Naturally, Abraham was skeptical and he instead proposed to God that Ishmael, his son by Hagar, Sarah's Egyptian slave, be the acceptable heir of God's promise.

When my youngest son was just a toddler, he was fascinated by sirens and emergency vehicles. Whenever we would see an ambulance, fire truck, or police car rushing to the scene of an accident with sirens blaring, he would ask, "Can we be them?"

Now I wasn't quite sure what he meant by the question but assumed he wanted permission to pretend to be the people riding in the emergency vehicle.

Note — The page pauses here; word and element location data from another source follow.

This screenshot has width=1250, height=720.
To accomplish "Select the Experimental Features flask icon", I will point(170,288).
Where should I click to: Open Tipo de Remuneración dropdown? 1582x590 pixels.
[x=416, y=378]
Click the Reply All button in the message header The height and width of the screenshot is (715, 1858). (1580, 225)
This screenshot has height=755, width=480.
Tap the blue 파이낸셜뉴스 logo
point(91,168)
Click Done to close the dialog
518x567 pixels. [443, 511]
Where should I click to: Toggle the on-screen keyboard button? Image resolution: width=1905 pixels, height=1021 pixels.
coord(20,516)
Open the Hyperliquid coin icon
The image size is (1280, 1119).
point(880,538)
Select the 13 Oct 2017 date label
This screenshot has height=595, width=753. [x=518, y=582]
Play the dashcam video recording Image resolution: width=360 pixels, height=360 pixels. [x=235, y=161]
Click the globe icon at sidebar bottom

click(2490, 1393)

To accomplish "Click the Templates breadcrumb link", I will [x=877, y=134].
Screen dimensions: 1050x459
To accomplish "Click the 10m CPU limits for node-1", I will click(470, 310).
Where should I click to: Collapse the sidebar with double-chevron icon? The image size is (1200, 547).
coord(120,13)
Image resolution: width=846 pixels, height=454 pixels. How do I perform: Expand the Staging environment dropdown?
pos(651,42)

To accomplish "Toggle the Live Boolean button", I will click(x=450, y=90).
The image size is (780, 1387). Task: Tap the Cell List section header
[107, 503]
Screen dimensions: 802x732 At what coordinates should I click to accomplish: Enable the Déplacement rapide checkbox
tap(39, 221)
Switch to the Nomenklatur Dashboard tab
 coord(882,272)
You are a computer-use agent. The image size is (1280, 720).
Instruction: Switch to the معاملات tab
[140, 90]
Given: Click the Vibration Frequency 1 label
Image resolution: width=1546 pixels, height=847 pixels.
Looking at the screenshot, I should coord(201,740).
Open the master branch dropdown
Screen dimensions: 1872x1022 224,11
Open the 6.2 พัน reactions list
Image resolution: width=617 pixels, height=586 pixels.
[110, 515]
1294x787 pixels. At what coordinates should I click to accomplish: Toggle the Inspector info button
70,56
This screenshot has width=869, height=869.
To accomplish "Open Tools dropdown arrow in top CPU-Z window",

Not wanting to stifle the child's imagination, I always answered in the affirmative!

"Yes, Son, we can be them!"

Abraham seemed to be asking God a similar question in this verse...

"Can it be Ishmael?"

Can we do this covenant on the pretense that the promises you have made to me are fulfilled through Ishmael?

Twenty-five years had passed since God told Abraham to go to the land of Canaan and almost fifteen years since God had promised him a biological heir. Abraham was now an elderly man who seemed to have God's plans and purposes for his life behind him.

So, it would be much more convenient if it could be Ishmael.

And therein, lies the difference between our schemes and God's plans.

Our schemes are always void of God's supernatural intervention into our lives. Our schemes are usually a convenient pretense of God's will.

Like Abraham, we want to make counter-proposals to God in which He accepts our will and what's convenient for us as His will and we avoid the stress of obedience.

But God was undaunted by Abraham's well-intended suggestion regarding Ishmael.

And God is not deterred from working His will through us when we obey as precipitously and precisely as did Abraham the light that God gives us regarding His plans for our lives: "He circumcised the flesh of their foreskin on that very day, just as God had said to him" (vs. 23).

"The one who does God’s will remains forever" (1 John 2:17, HCSB).